After cooking three dozen jumbo eggs with plenty of cheese mixed in, hash browns, bacon and countless bagels (which we toast by putting them facedown on the griddle) and serving them to about 20 women, I took a bagel (kindly donated by the Palatine Great American Bagel–thanks!) and sat and talked to one of the guests, who told me excitedly that she was on the list to get a CHA apartment within the next two weeks, and how God had just been blessing her over and over lately.
We had a lovely conversation and she asked me how long we’d been volunteering there. I told her about two years, and she asked, “Why do you do it? What’s in it for you?”

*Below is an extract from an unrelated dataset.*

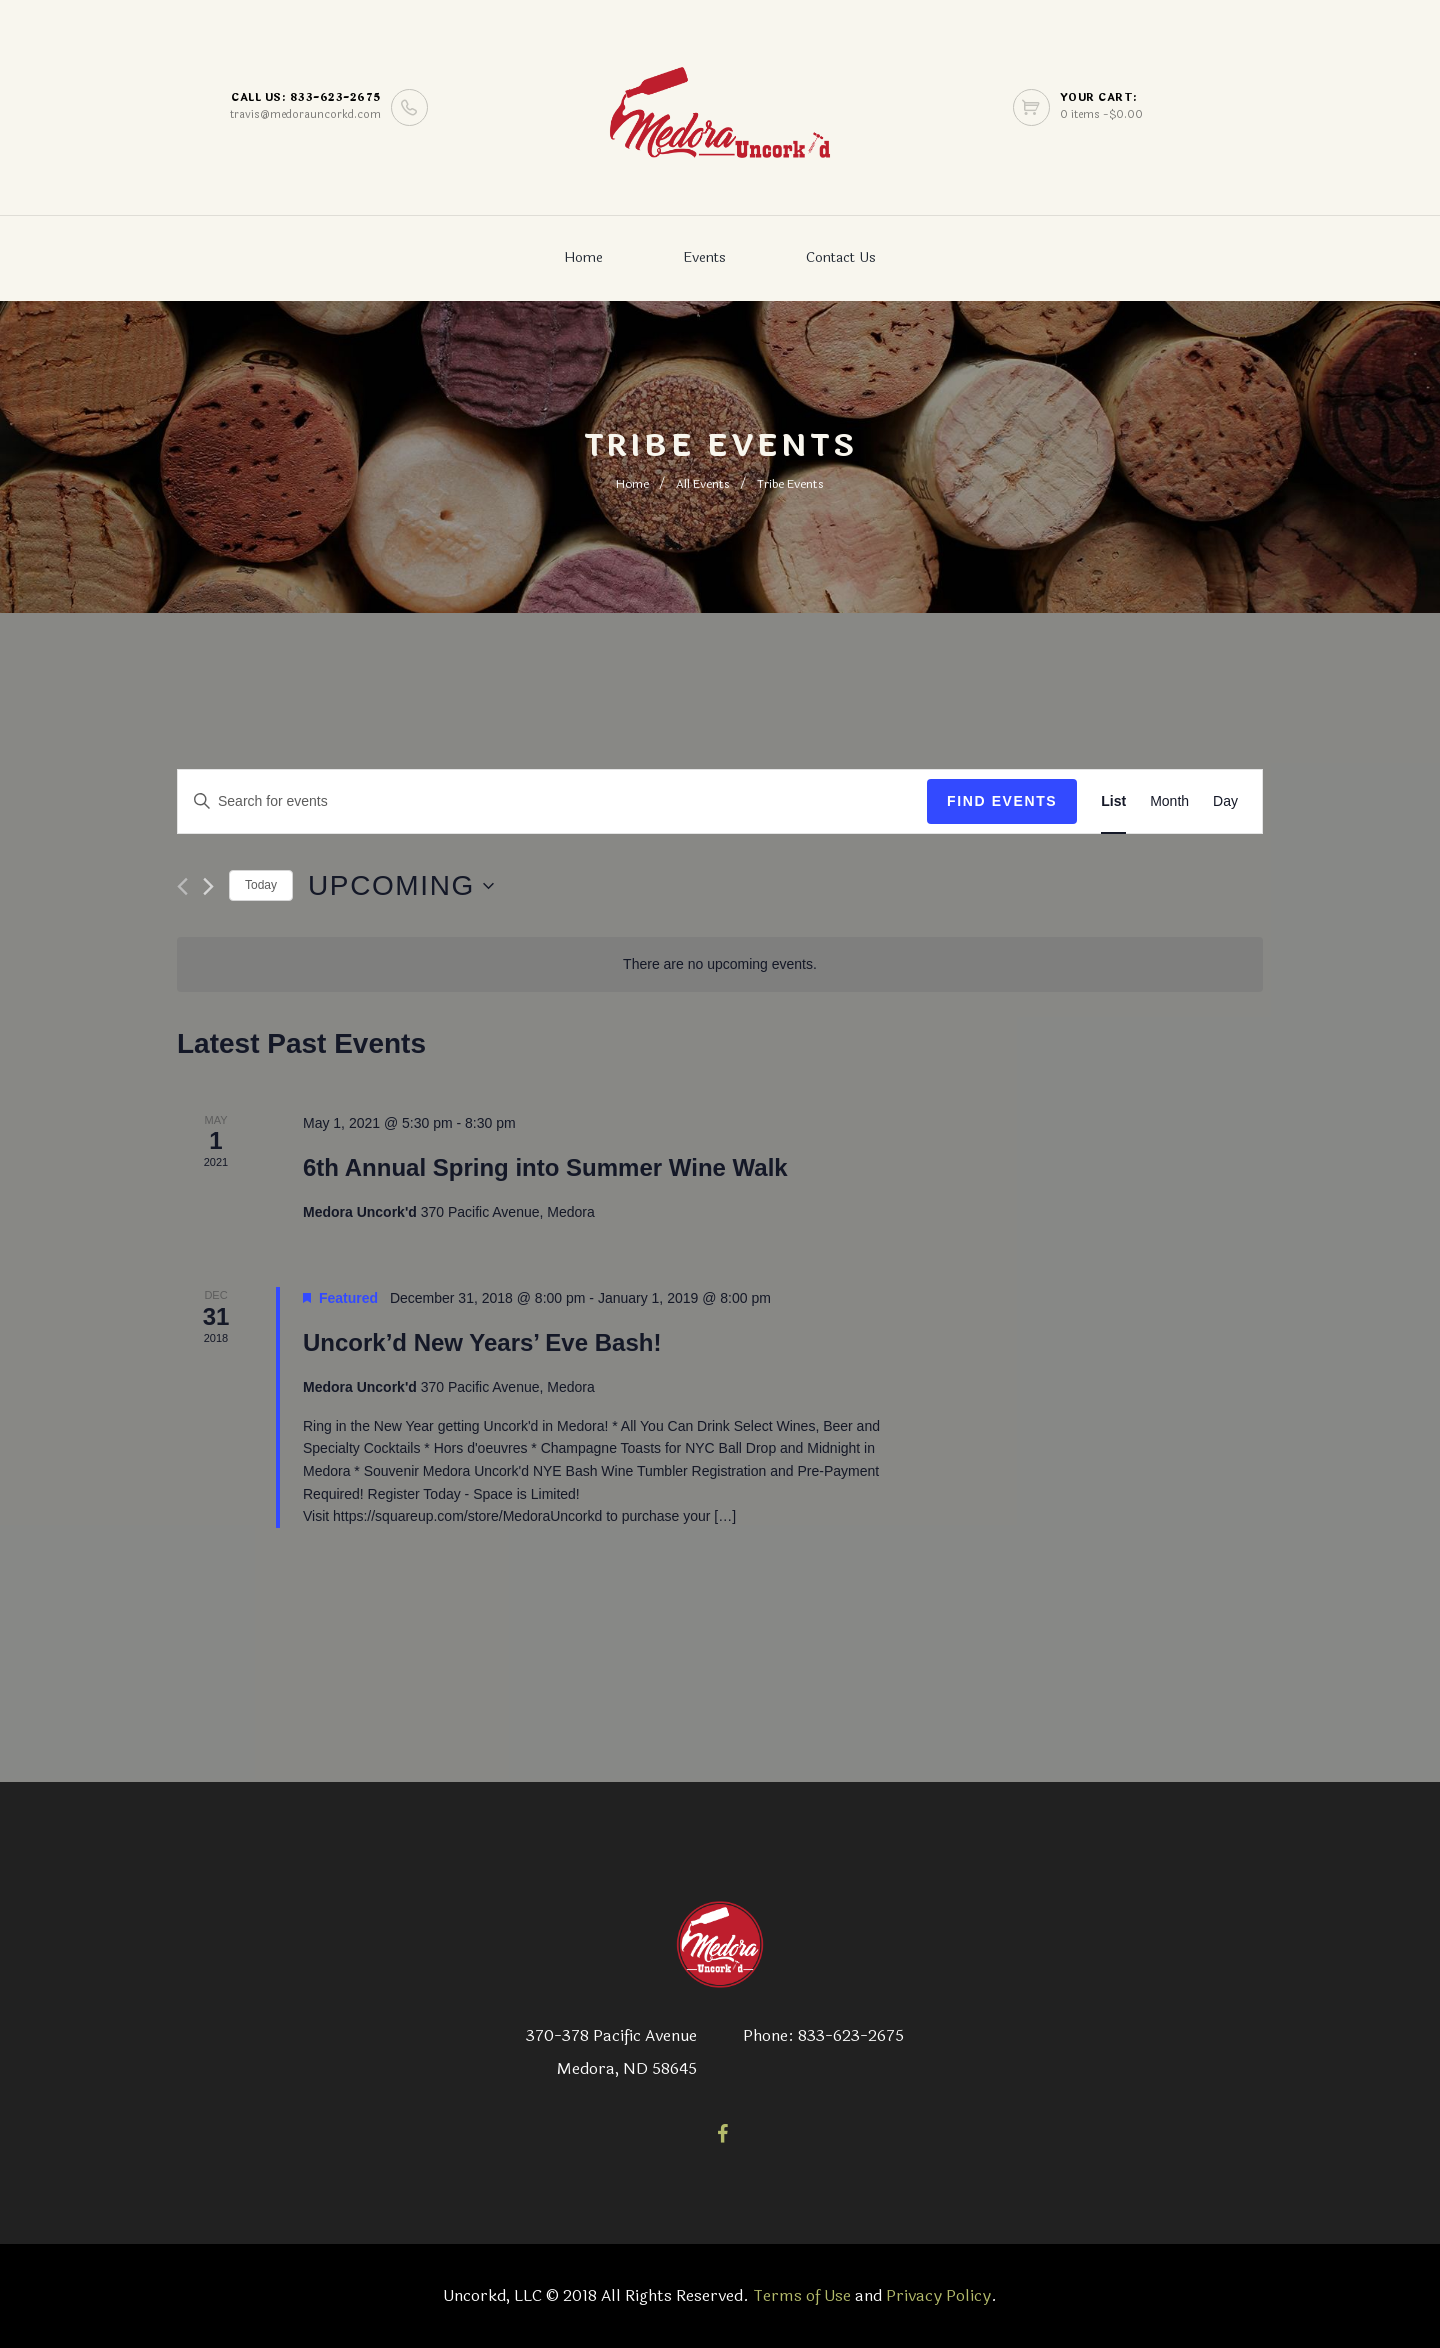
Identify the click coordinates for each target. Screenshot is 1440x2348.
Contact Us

I pondered that one. I told her because the Bible says we should care for those in need, and that when we do, it’s as if we did it to him. “So for me, to be here serving breakfast, it’s worship,” I told her. She nodded knowingly.
We talked about the value of living simply, whether you are in a shelter, a CHA apartment, or a suburban tract house. She told me about losing her job and her apartment, and ending up on the street. She told me about how God had led her to Breakthrough, which runs this shelter.
I admitted that sometimes my neighbors are busy, and it’s hard to gather a group to go even one Saturday a month, and I wonder if it’s worth it. But then I’m there, and I’m always glad I came. Because I realize, for me, cooking breakfast for these women is a spiritual practice. It opens up space for God to make his presence felt in my heart. When I carry a plate to the table for a woman who walks slowly with a cane, I feel God smile. When I see the smiles or even the scowls of these women, I’m reminded that God is mindful of them and their plight.
It’s a small, simple act of compassion, to get up early one Saturday a month, to have a conversation with women I would not otherwise cross paths with, and be surprisingly blessed by that conversation. I feel so lucky I get to do this, that I get to experience God’s presence in this way.